Rony Touma
Title :
Unstaggered Central schemes for Ideal and Shallow Water Magnetohydrodynamics
Abstract :
We propose one and two-dimensional unstaggered central finite volume methods for
solving hyperbolic systems of conservation laws. Based on Nessyahu and Tadmor's onedimensional central scheme, we construct a new class of unstaggered, second-order, nonoscillatory, central finite volume schemes. In contrast with the original (NT) central scheme
that evolves the numerical solution on an original grid (at even time steps) and a dual
staggered grid (at odd time steps), the proposed unstaggered central scheme (UCS) evolves
the numerical solution on a single grid and uses a "ghost" staggered grid to avoid the time
consuming resolution of the Riemann problems arising at the cell interfaces.

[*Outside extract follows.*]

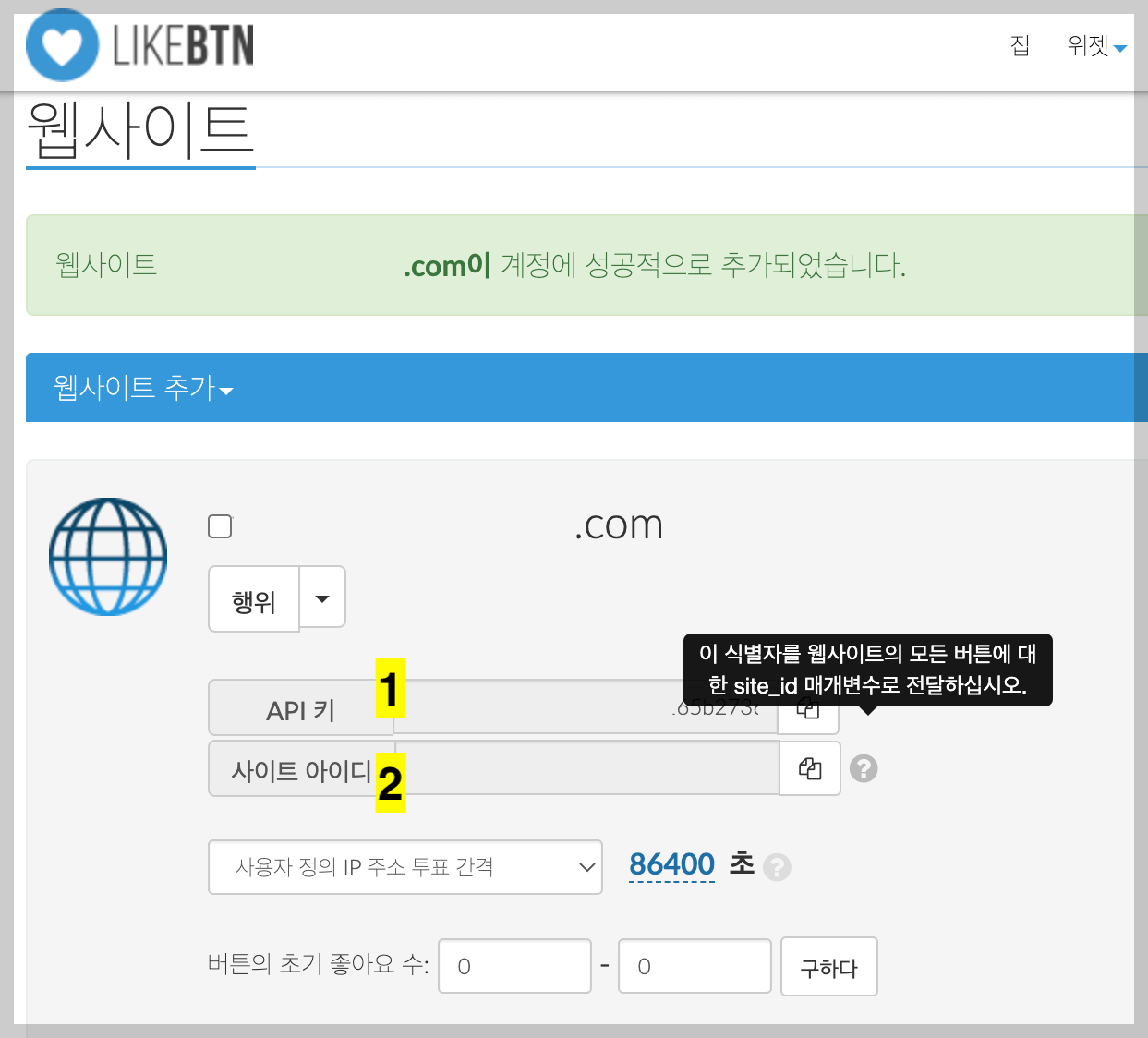This screenshot has width=1148, height=1038.
Task: Click the .com website title
Action: click(618, 525)
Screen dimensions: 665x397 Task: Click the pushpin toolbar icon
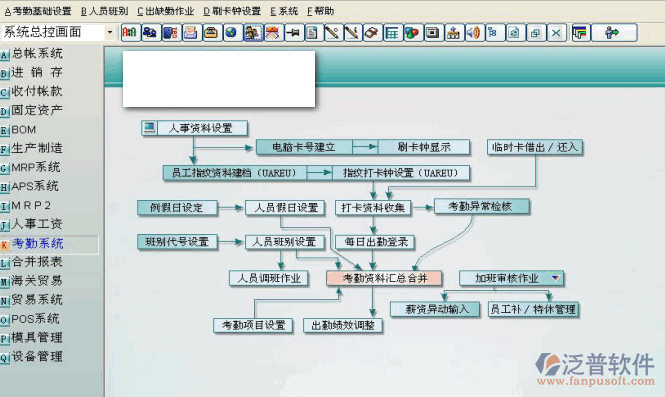tap(293, 33)
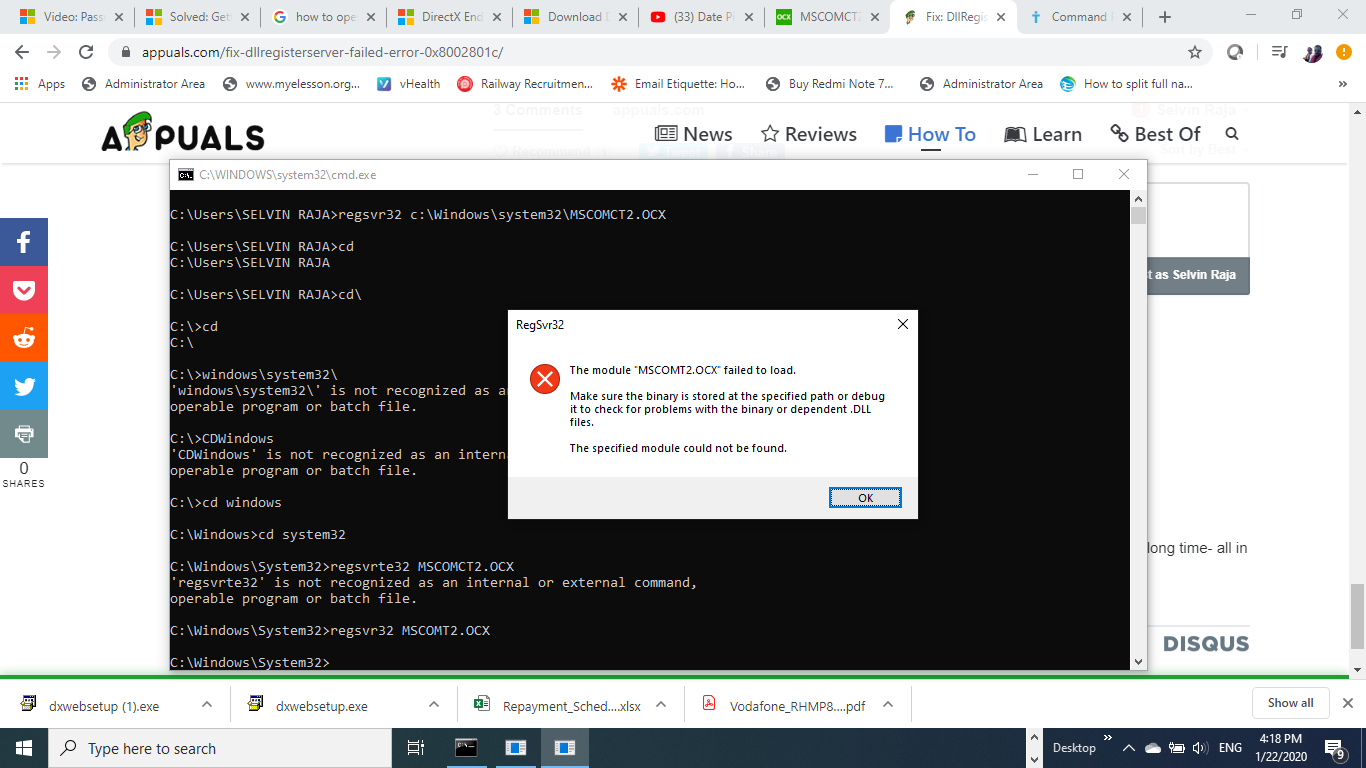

We apply the UCS method and solve some classical Ideal and shallow water
magnetohydrodynamic problems. To satisfy the solenoidal property of the magnetic
field/flux in the numerical solution, we use Evans and Hawley's constrained transport (CT)

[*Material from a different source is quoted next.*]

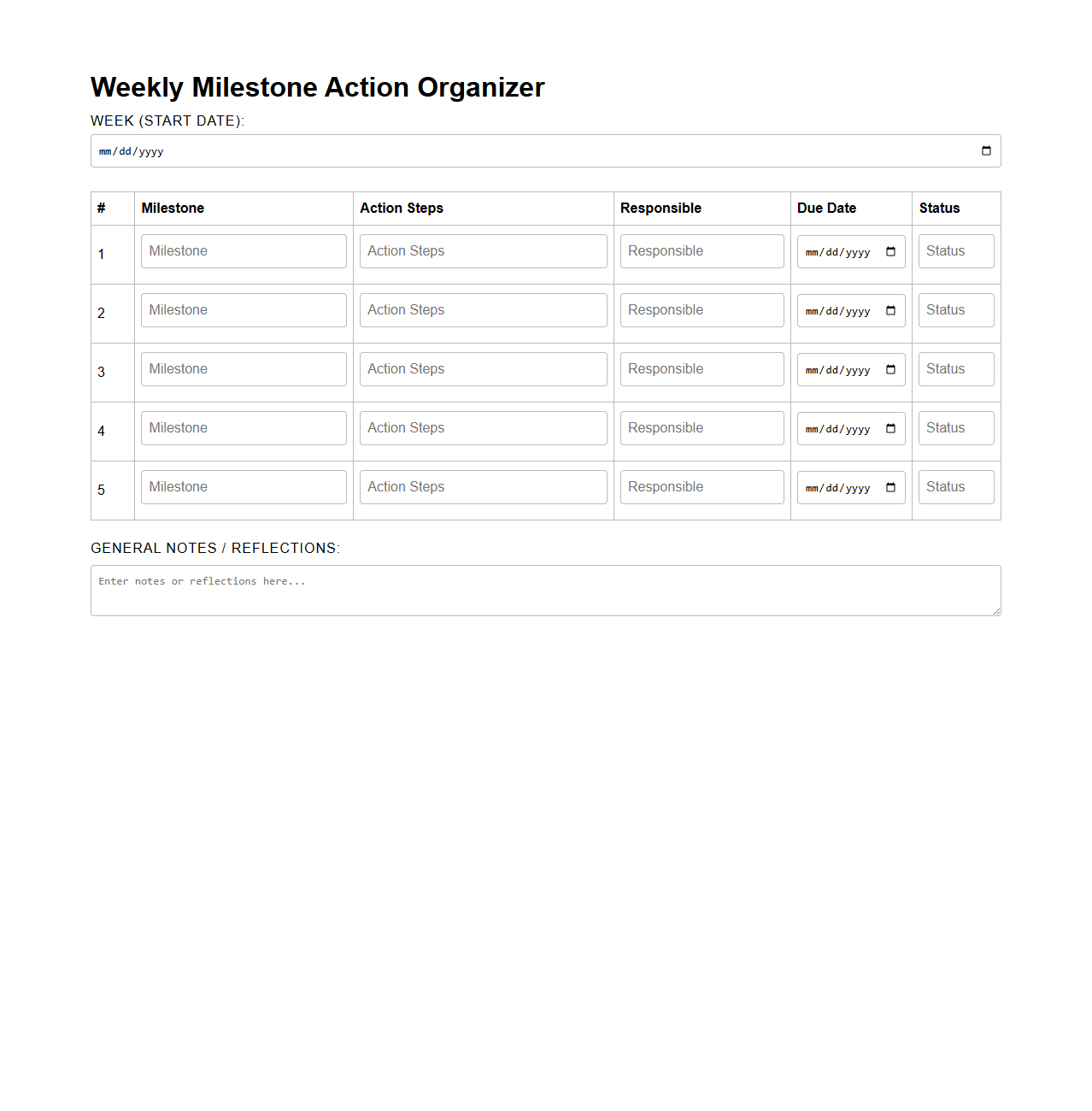Open the calendar picker for the week start date

coord(985,150)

method. The CT method applies easily with the UCS method; it deals directly with the
computed numerical solution, and preserves the second-order accuracy of the base
scheme. Even without the application of the CT procedure, the numerical base scheme does
not break down, and may even in some cases deliver reasonable results. However, to
ensure an admissible physical solution the CT treatment must be applied. The numerical
results show the efficiency and the potential of the proposed method and compare very
well with their corresponding ones appearing in the recent literature.
References :
C. R. Evans and J. F. Hawley, Simulation of magnetohydrodynamic flows: A constrained
transport method, Astrophys. J., 332, 659, 1988.

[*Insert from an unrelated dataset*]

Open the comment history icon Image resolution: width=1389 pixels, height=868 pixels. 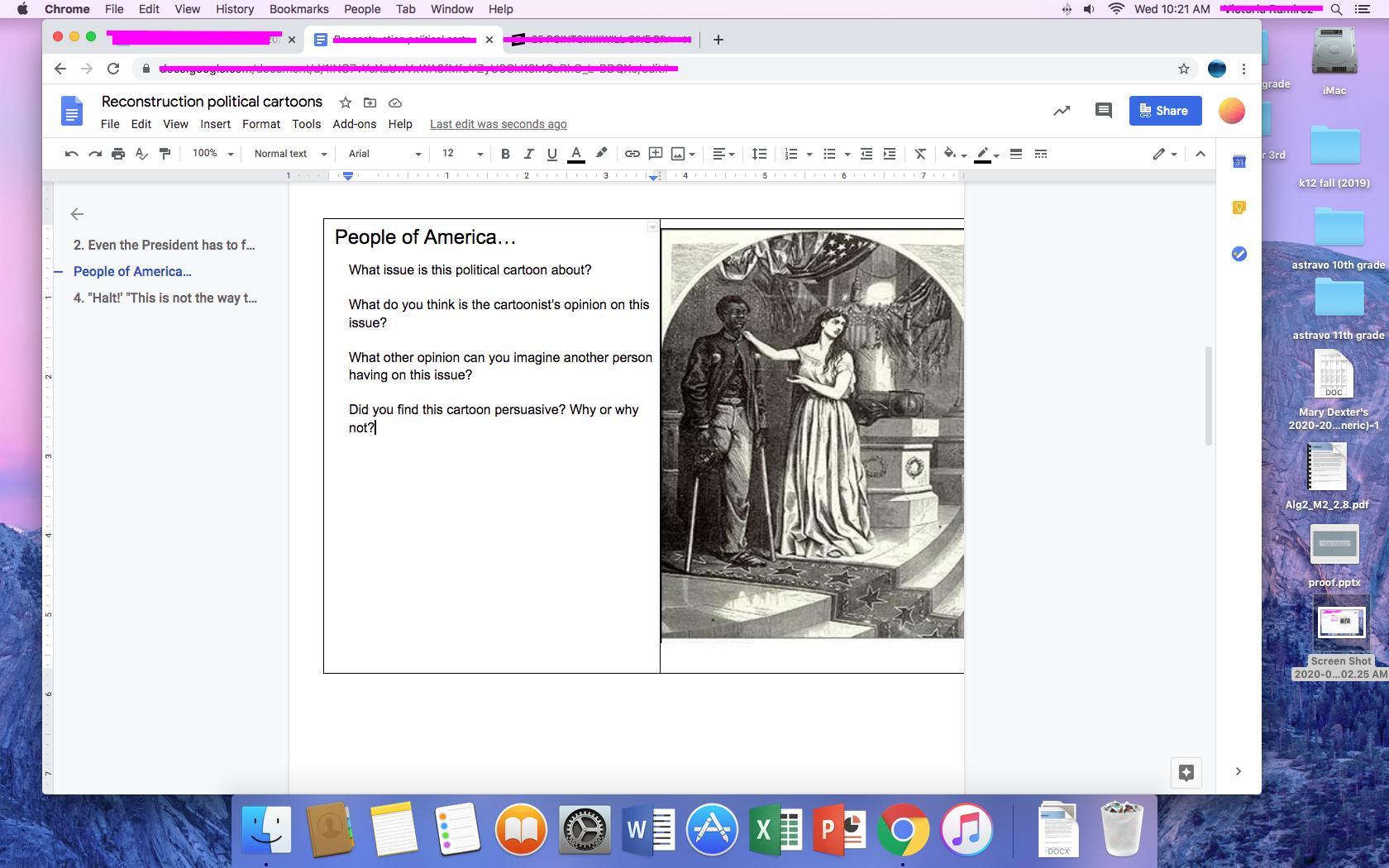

H.Nessyahu and E.Tadmor, Non-oscillatory central differencing for hyperbolic conservation
laws, J. Comp. Phys., 87, No. 2, pp. 408-463, 1990.
G.Jiang and E.Tadmor, Non- oscillatory central schemes for multidimensional hyperbolic
conservation laws, SIAM J. on Sc. Comp., 19, pp. 1892-1917, 1998.
P.Gilman Magnetohydrodynamic “Shallow Water” Equations for the Solar Tacholine, Astro.
J., 544, L79–L82, 2000.
R.Touma and P.Arminjon, Central finite volume schemes with constrained transport
divergence treatment for three-dimensional ideal MHD, J. Comp. Phys., 212, 617-636, 2006.